Now let's update the node_features and the edges in the GNN model.

print("Original node_features shape:", gnn_model.node_features.shape)
print("Original edges shape:", gnn_model.edges.shape)

# Update model graph
gnn_model.node_features = ops.convert_to_tensor(new_node_features, dtype="float32")
gnn_model.edges = ops.convert_to_tensor(new_edges, dtype="int32")
gnn_model.edge_weights = ops.ones(shape=(new_edges.shape[1],), dtype="float32")

print("New node_features shape:", gnn_model.node_features.shape)
print("New edges shape:", gnn_model.edges.shape)

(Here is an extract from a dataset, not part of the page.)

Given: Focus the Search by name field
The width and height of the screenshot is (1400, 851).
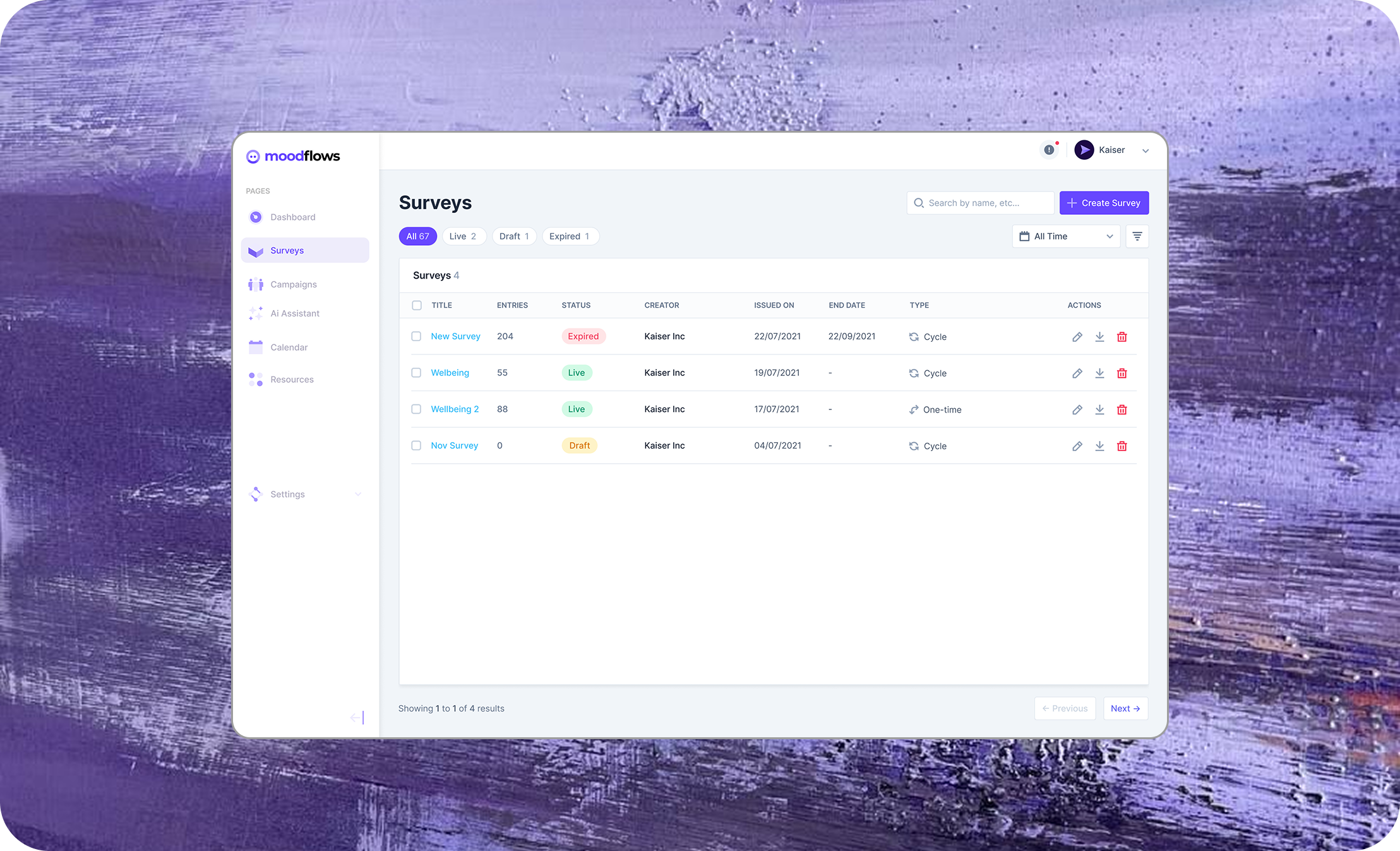Looking at the screenshot, I should click(981, 203).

# Predict on the new nodes
logits = gnn_model(
    ops.convert_to_tensor(new_node_indices, dtype="int32"), training=False
)
probabilities = ops.convert_to_numpy(ops.softmax(logits))
display_class_probabilities(probabilities)

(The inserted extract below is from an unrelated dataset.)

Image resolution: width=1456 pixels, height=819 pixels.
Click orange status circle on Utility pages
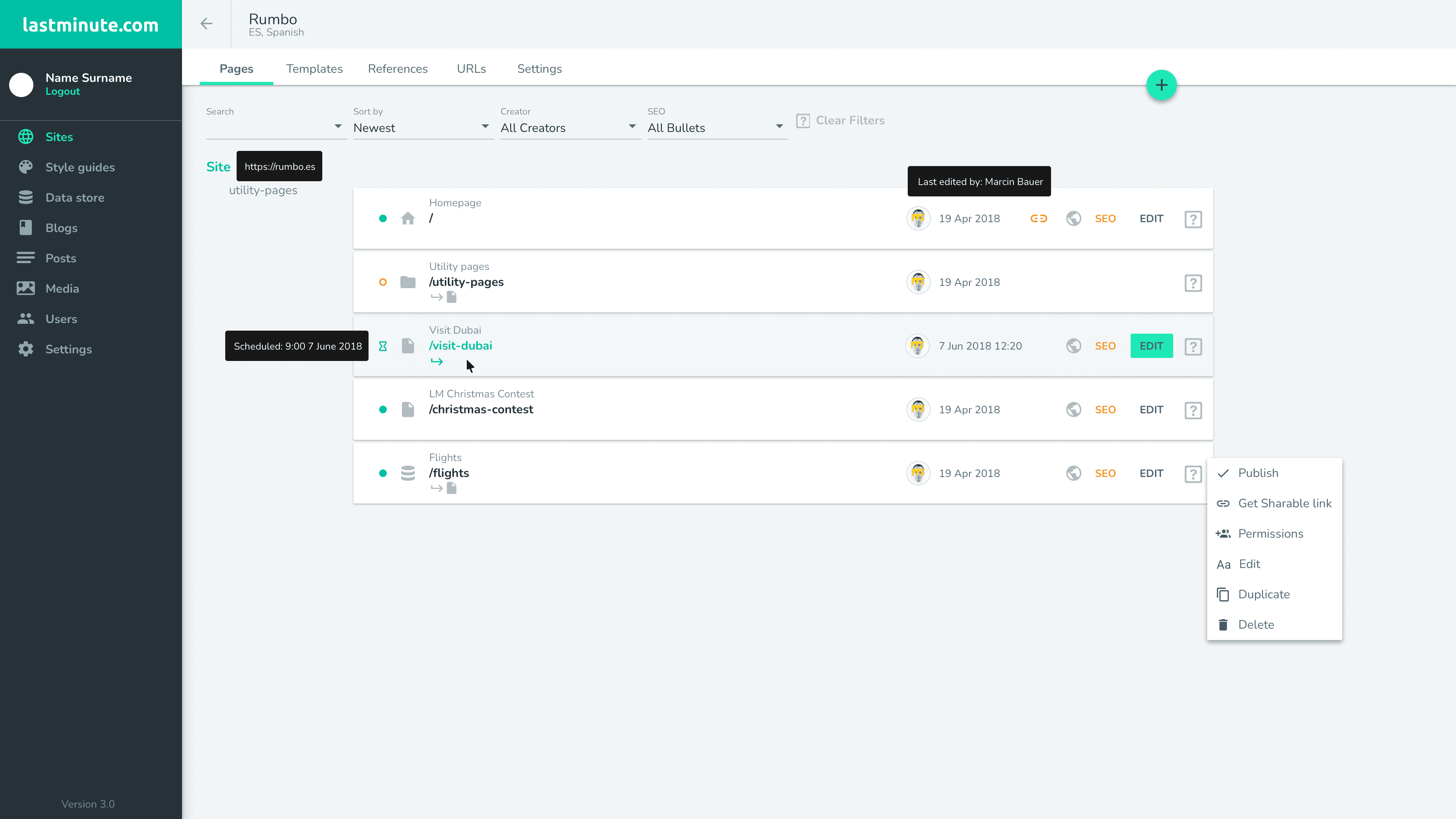click(383, 282)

Original node_features shape: (2708, 1433)
Original edges shape: (2, 8137)
New node_features shape: (2715, 1433)
New edges shape: (2, 8193)
Instance 1:
- Case_Based: 7.650000095367432%
- Genetic_Algorithms: 9.75%
- Neural_Networks: 3.940000057220459%
- Probabilistic_Methods: 52.869998931884766%
- Reinforcement_Learning: 1.649999976158142%
- Rule_Learning: 12.670000076293945%
- Theory: 11.460000038146973%
Instance 2:
- Case_Based: 1.690000057220459%
- Genetic_Algorithms: 74.70999908447266%
- Neural_Networks: 2.5899999141693115%
- Probabilistic_Methods: 7.230000019073486%
- Reinforcement_Learning: 11.630000114440918%
- Rule_Learning: 0.7099999785423279%
- Theory: 1.4299999475479126%
Instance 3:
- Case_Based: 2.640000104904175%
- Genetic_Algorithms: 1.149999976158142%
- Neural_Networks: 63.33000183105469%
- Probabilistic_Methods: 4.079999923706055%
- Reinforcement_Learning: 2.7200000286102295%
- Rule_Learning: 3.430000066757202%
- Theory: 22.649999618530273%
Instance 4:
- Case_Based: 6.809999942779541%
- Genetic_Algorithms: 42.43000030517578%
- Neural_Networks: 3.0399999618530273%
- Probabilistic_Methods: 33.369998931884766%
- Reinforcement_Learning: 5.590000152587891%
- Rule_Learning: 3.9800000190734863%
- Theory: 4.78000020980835%
Instance 5:
- Case_Based: 1.0399999618530273%
- Genetic_Algorithms: 41.72999954223633%
- Neural_Networks: 2.559999942779541%
- Probabilistic_Methods: 0.5%
- Reinforcement_Learning: 53.400001525878906%
- Rule_Learning: 0.12999999523162842%
- Theory: 0.6399999856948853%
Instance 6:
- Case_Based: 76.2300033569336%
- Genetic_Algorithms: 0.6600000262260437%
- Neural_Networks: 2.009999990463257%
- Probabilistic_Methods: 13.069999694824219%
- Reinforcement_Learning: 0.41999998688697815%
- Rule_Learning: 1.8600000143051147%
- Theory: 5.760000228881836%
Instance 7:
- Case_Based: 2.509999990463257%
- Genetic_Algorithms: 0.6100000143051147%
- Neural_Networks: 58.5099983215332%
- Probabilistic_Methods: 22.639999389648438%
- Reinforcement_Learning: 0.7400000095367432%
- Rule_Learning: 3.559999942779541%
- Theory: 11.4399995803833%

Notice that the probabilities of the expected subjects (to which several citations are added) are higher compared to the baseline model.